My lovely friend has an extremely privileged set up. Stays at home with one preschool aged DC, has a cleaner twice a week, dog walker, someone to do the washing. She on holiday 3x a year and weekends away pretty much every month. She has a lifestyle most would envy, of course I privately wish I too could stay at home with my DC and not have the stress of work.
I find it really hard to find things we relate to each other about, and she probably does too to be fair to her. I mentioned I had an afternoon off to wait for someone to come and service the boiler and briefly mentioned about how expensive it was. She immediately replied, why not just buy a new boiler? I paused for a minute and she quickly realised it’s not easy for everyone to just do that and then jumped in with, you could sell a car!
I just said, mm maybe and changed the subject quickly. It bothered me and stuck with me.
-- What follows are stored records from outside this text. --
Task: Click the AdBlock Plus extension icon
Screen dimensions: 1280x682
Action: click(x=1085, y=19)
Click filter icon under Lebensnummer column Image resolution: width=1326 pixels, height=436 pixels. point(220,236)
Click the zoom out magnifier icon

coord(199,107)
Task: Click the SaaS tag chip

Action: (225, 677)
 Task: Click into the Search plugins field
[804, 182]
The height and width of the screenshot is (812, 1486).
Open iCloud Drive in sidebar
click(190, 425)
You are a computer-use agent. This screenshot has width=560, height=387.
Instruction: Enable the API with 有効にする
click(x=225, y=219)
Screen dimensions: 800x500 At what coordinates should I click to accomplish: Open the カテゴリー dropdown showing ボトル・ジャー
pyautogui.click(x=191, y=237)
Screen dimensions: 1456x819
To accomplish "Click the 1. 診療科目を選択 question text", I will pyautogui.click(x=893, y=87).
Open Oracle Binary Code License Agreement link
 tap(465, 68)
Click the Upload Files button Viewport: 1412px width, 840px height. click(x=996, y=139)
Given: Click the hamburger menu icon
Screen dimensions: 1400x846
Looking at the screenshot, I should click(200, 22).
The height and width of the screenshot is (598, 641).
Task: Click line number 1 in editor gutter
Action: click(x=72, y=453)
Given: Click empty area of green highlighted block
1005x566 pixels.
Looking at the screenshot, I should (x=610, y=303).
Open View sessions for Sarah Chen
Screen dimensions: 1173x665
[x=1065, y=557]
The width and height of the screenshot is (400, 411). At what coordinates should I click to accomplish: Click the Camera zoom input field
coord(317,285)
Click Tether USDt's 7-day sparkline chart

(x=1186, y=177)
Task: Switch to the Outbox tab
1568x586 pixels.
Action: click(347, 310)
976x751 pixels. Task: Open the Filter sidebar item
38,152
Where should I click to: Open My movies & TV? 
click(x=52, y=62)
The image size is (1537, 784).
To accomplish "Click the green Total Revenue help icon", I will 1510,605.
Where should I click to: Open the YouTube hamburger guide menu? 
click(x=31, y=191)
I know she was trying to help but it was unsolicited advice and I’m finding this is happening more and more - she will make a suggestion on how she thinks I could improve my life in some way (trying to be helpful) but it is always something entirely unrealistic and nothing she would ever consider for herself.
I don’t want to be seen like the poor relation and I get a sense she does perceive me in that way. I’m very aware that could just be my own insecurities but it’s hard not to feel that way.
Is there a way we can both get along or is it difficult to maintain friendship when you both have very different lifestyles and ideas?